**Exercise goal:** Nothing should change. Output the data exactly.

----

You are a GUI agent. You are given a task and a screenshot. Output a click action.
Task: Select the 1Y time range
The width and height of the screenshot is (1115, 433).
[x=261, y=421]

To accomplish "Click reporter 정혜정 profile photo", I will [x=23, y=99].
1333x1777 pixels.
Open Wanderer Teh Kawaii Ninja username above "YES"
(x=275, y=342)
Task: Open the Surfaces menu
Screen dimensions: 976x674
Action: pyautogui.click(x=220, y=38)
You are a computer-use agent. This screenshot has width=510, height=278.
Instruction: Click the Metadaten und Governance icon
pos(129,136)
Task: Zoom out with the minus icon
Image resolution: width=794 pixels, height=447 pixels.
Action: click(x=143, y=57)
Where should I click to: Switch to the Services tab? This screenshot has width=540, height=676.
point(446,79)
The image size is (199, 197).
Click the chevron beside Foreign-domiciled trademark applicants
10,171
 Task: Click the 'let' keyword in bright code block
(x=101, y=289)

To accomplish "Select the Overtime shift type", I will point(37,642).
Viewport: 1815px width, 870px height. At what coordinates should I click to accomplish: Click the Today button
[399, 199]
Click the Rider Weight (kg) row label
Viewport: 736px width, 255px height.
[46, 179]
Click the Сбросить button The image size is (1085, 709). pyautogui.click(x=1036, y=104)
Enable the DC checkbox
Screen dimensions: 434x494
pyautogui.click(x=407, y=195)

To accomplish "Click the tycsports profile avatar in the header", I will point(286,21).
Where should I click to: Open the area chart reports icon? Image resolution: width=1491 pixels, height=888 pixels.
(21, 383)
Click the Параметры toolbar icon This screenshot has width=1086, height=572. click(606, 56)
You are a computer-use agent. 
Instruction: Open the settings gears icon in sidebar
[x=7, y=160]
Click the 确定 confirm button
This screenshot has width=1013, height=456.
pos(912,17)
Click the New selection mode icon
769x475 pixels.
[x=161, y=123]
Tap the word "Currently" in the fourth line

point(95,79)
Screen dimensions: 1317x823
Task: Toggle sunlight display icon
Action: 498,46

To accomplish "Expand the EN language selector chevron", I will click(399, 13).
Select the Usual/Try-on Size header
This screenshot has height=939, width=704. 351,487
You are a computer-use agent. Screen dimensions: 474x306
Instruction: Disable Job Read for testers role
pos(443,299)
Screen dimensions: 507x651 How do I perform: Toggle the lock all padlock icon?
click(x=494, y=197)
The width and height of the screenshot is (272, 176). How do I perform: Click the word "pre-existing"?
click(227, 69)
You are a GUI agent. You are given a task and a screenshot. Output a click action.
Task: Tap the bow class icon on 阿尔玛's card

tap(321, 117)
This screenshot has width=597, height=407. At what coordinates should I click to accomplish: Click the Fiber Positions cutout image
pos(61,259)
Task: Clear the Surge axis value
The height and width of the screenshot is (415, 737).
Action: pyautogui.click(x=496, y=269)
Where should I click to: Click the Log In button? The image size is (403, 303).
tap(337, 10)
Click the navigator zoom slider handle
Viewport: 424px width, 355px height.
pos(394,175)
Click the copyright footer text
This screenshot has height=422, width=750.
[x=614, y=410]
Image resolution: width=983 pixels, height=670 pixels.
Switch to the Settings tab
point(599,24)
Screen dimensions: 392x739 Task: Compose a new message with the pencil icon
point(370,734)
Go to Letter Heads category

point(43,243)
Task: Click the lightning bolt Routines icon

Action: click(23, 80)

----

**Solved problem:**
You are a GUI agent. You are given a task and a screenshot. Output a click action.
Task: Select the 1Y time range
The width and height of the screenshot is (1115, 433).
[x=261, y=421]

To accomplish "Click reporter 정혜정 profile photo", I will [x=23, y=99].
1333x1777 pixels.
Open Wanderer Teh Kawaii Ninja username above "YES"
(x=275, y=342)
Task: Open the Surfaces menu
Screen dimensions: 976x674
Action: pyautogui.click(x=220, y=38)
You are a computer-use agent. This screenshot has width=510, height=278.
Instruction: Click the Metadaten und Governance icon
pos(129,136)
Task: Zoom out with the minus icon
Image resolution: width=794 pixels, height=447 pixels.
Action: click(x=143, y=57)
Where should I click to: Switch to the Services tab? This screenshot has width=540, height=676.
point(446,79)
The image size is (199, 197).
Click the chevron beside Foreign-domiciled trademark applicants
10,171
 Task: Click the 'let' keyword in bright code block
(x=101, y=289)

To accomplish "Select the Overtime shift type", I will point(37,642).
Viewport: 1815px width, 870px height. At what coordinates should I click to accomplish: Click the Today button
[399, 199]
Click the Rider Weight (kg) row label
Viewport: 736px width, 255px height.
[46, 179]
Click the Сбросить button The image size is (1085, 709). pyautogui.click(x=1036, y=104)
Enable the DC checkbox
Screen dimensions: 434x494
pyautogui.click(x=407, y=195)

To accomplish "Click the tycsports profile avatar in the header", I will point(286,21).
Where should I click to: Open the area chart reports icon? Image resolution: width=1491 pixels, height=888 pixels.
(21, 383)
Click the Параметры toolbar icon This screenshot has width=1086, height=572. click(606, 56)
You are a computer-use agent. 
Instruction: Open the settings gears icon in sidebar
[x=7, y=160]
Click the 确定 confirm button
This screenshot has width=1013, height=456.
pos(912,17)
Click the New selection mode icon
769x475 pixels.
[x=161, y=123]
Tap the word "Currently" in the fourth line

point(95,79)
Screen dimensions: 1317x823
Task: Toggle sunlight display icon
Action: 498,46

To accomplish "Expand the EN language selector chevron", I will click(399, 13).
Select the Usual/Try-on Size header
This screenshot has height=939, width=704. 351,487
You are a computer-use agent. Screen dimensions: 474x306
Instruction: Disable Job Read for testers role
pos(443,299)
Screen dimensions: 507x651 How do I perform: Toggle the lock all padlock icon?
click(x=494, y=197)
The width and height of the screenshot is (272, 176). How do I perform: Click the word "pre-existing"?
click(227, 69)
You are a GUI agent. You are given a task and a screenshot. Output a click action.
Task: Tap the bow class icon on 阿尔玛's card

tap(321, 117)
This screenshot has width=597, height=407. At what coordinates should I click to accomplish: Click the Fiber Positions cutout image
pos(61,259)
Task: Clear the Surge axis value
The height and width of the screenshot is (415, 737).
Action: pyautogui.click(x=496, y=269)
Where should I click to: Click the Log In button? The image size is (403, 303).
tap(337, 10)
Click the navigator zoom slider handle
Viewport: 424px width, 355px height.
pos(394,175)
Click the copyright footer text
This screenshot has height=422, width=750.
[x=614, y=410]
Image resolution: width=983 pixels, height=670 pixels.
Switch to the Settings tab
point(599,24)
Screen dimensions: 392x739 Task: Compose a new message with the pencil icon
point(370,734)
Go to Letter Heads category

point(43,243)
Task: Click the lightning bolt Routines icon

Action: click(23, 80)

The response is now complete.